Content starts

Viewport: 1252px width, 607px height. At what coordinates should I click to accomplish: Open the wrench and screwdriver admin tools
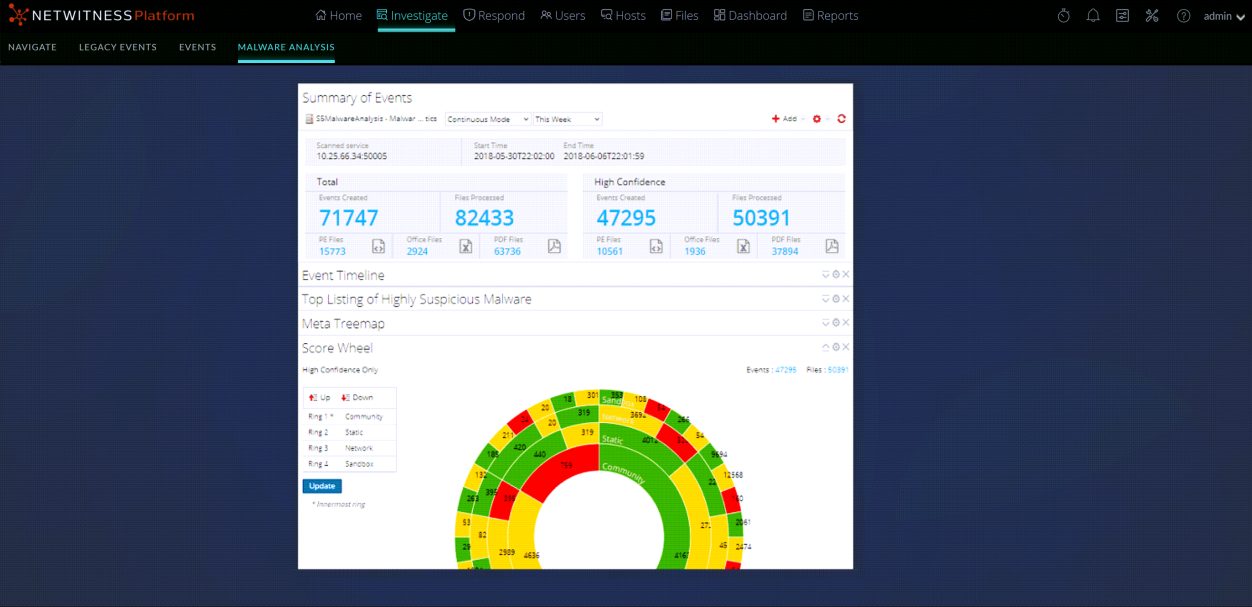pyautogui.click(x=1152, y=16)
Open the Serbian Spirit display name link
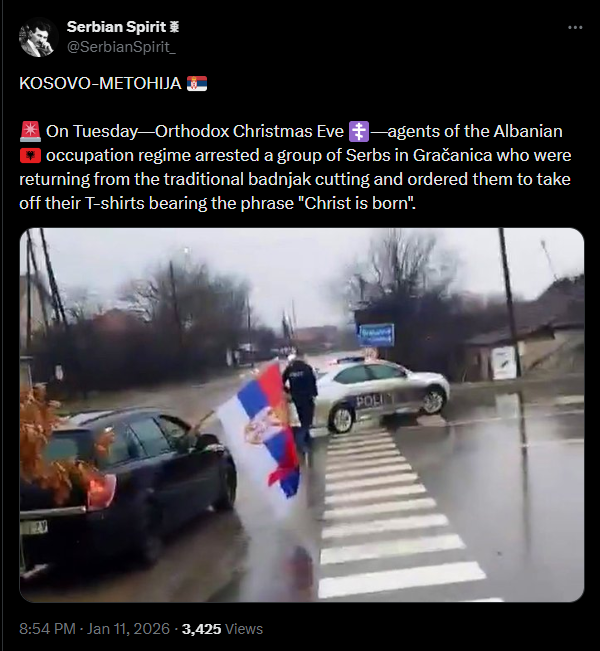 coord(116,27)
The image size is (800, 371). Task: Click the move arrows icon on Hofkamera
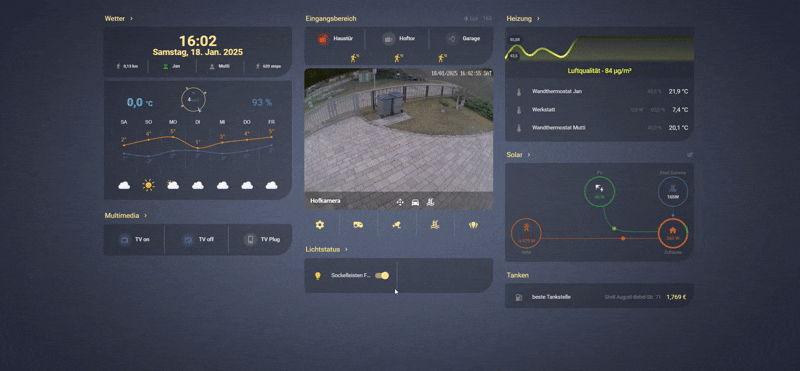(x=400, y=202)
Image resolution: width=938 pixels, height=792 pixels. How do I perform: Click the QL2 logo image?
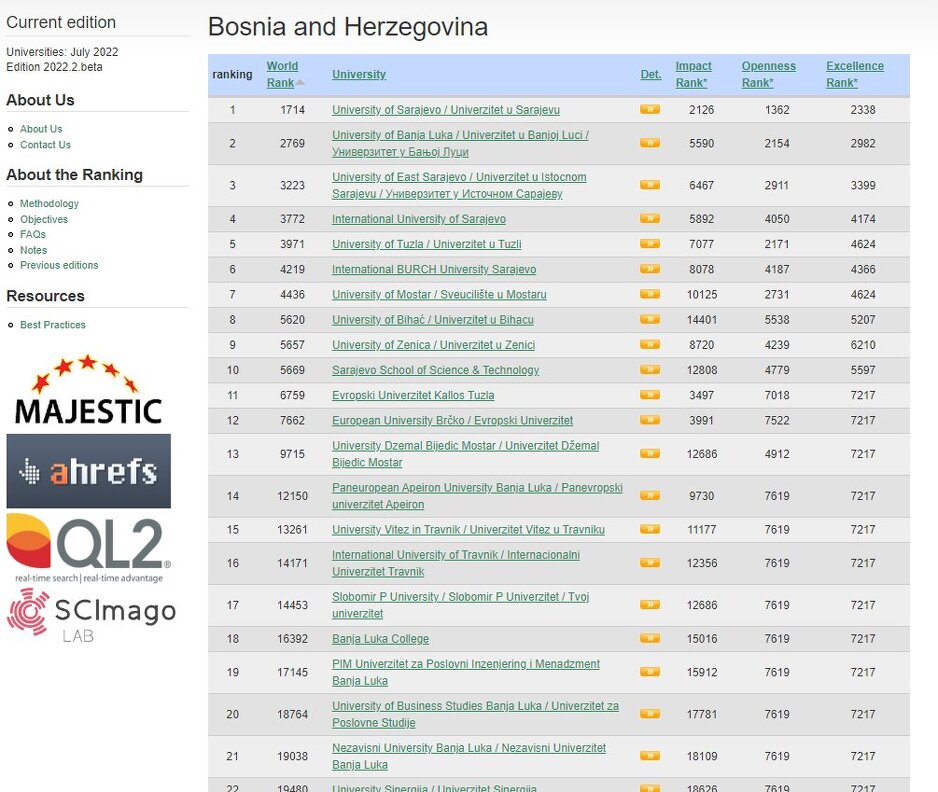click(x=88, y=547)
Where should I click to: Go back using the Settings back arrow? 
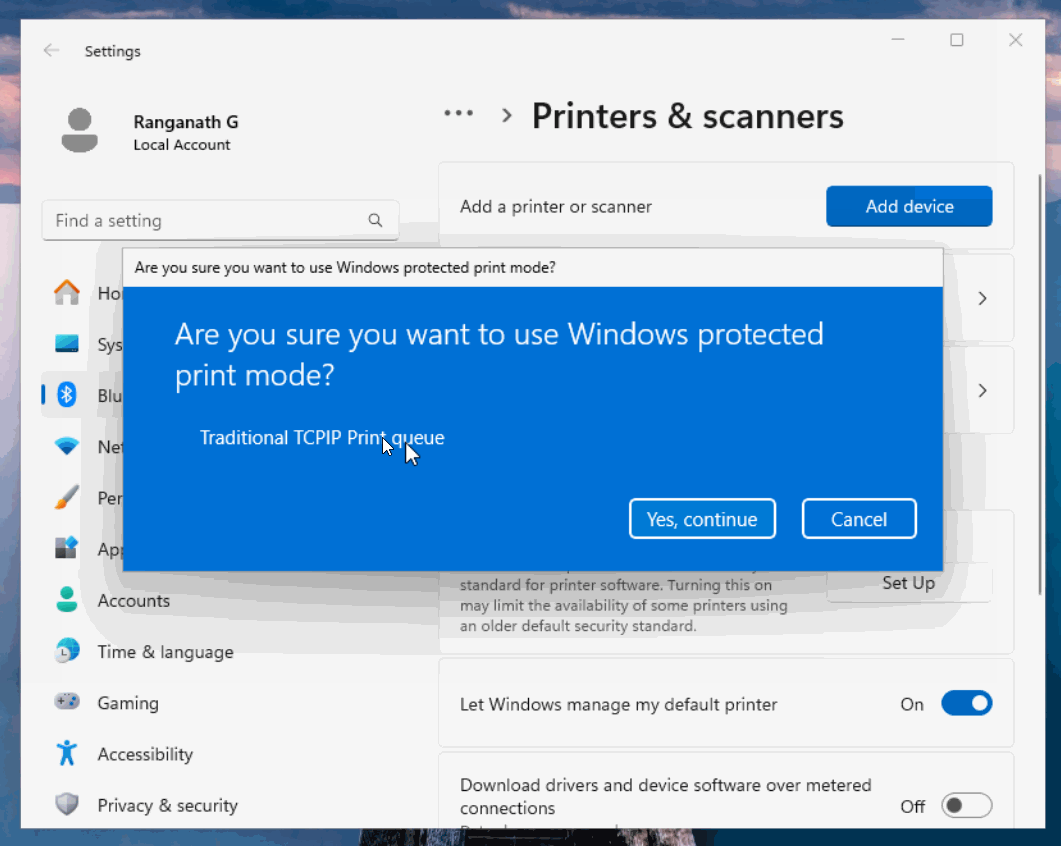point(51,51)
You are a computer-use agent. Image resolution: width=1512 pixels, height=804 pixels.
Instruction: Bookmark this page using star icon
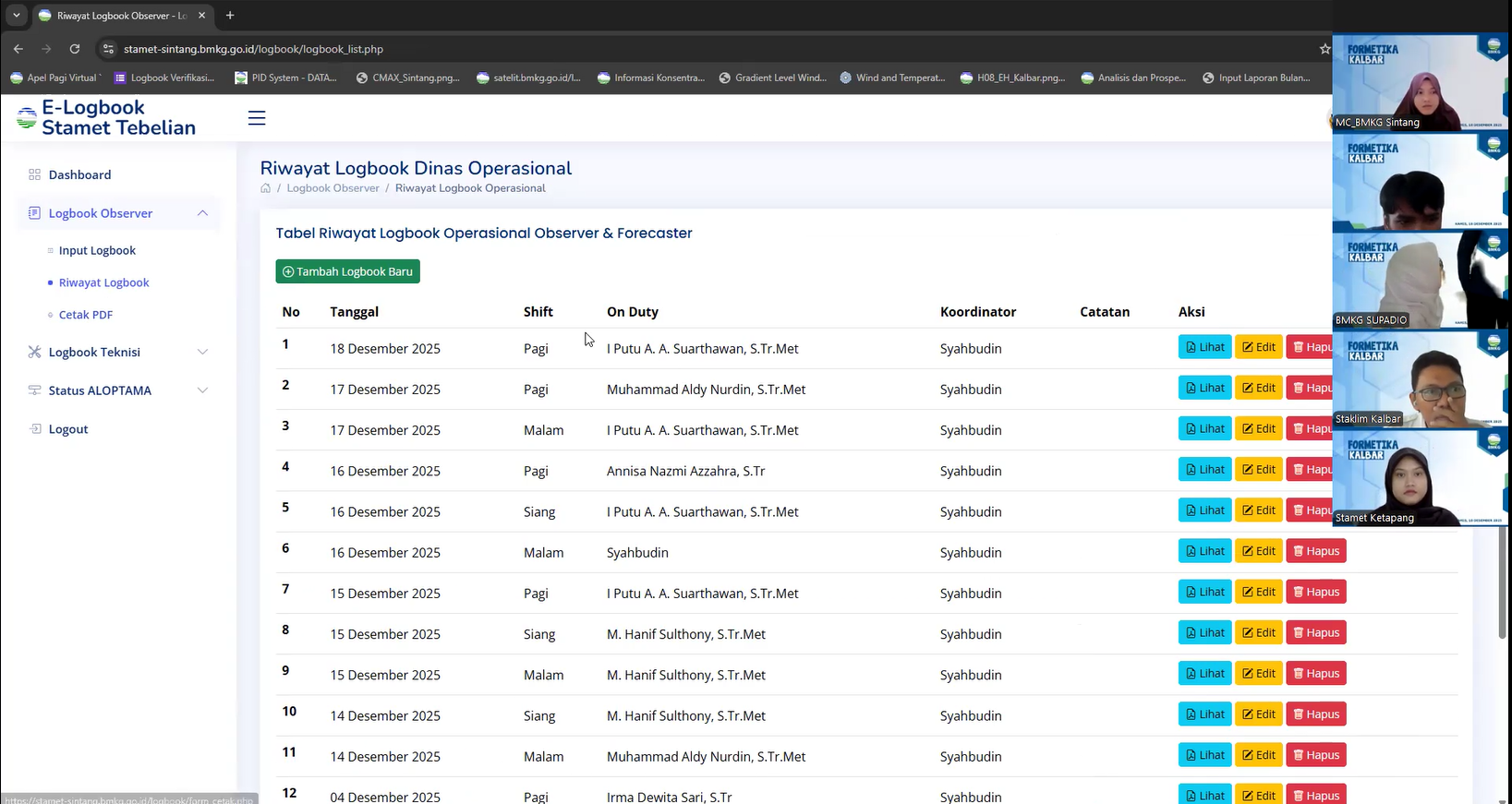tap(1325, 49)
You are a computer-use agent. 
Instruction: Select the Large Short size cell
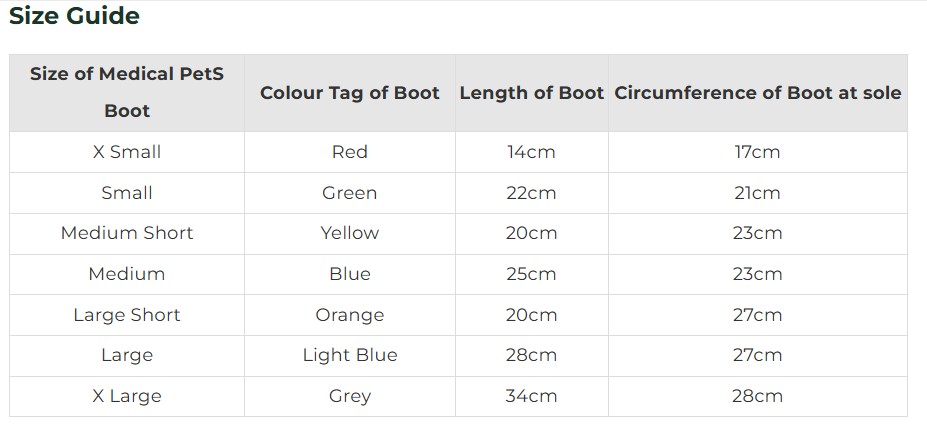[127, 315]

Content ends

### YOUR INSTRUCTIONS:
Pictures should be skipped, and the records retyped word for word.

### RESPONSE BELOW:
Viewport: 1252px width, 607px height. At what coordinates should I click to accomplish: Open the wrench and screwdriver admin tools
pyautogui.click(x=1152, y=16)
Open the Serbian Spirit display name link
 coord(116,27)
The image size is (800, 371). Task: Click the move arrows icon on Hofkamera
(x=400, y=202)
Image resolution: width=938 pixels, height=792 pixels. How do I perform: Click the QL2 logo image?
click(x=88, y=547)
Where should I click to: Go back using the Settings back arrow? 
point(51,51)
You are a computer-use agent. Image resolution: width=1512 pixels, height=804 pixels.
Instruction: Bookmark this page using star icon
tap(1325, 49)
You are a computer-use agent. 
Instruction: Select the Large Short size cell
[127, 315]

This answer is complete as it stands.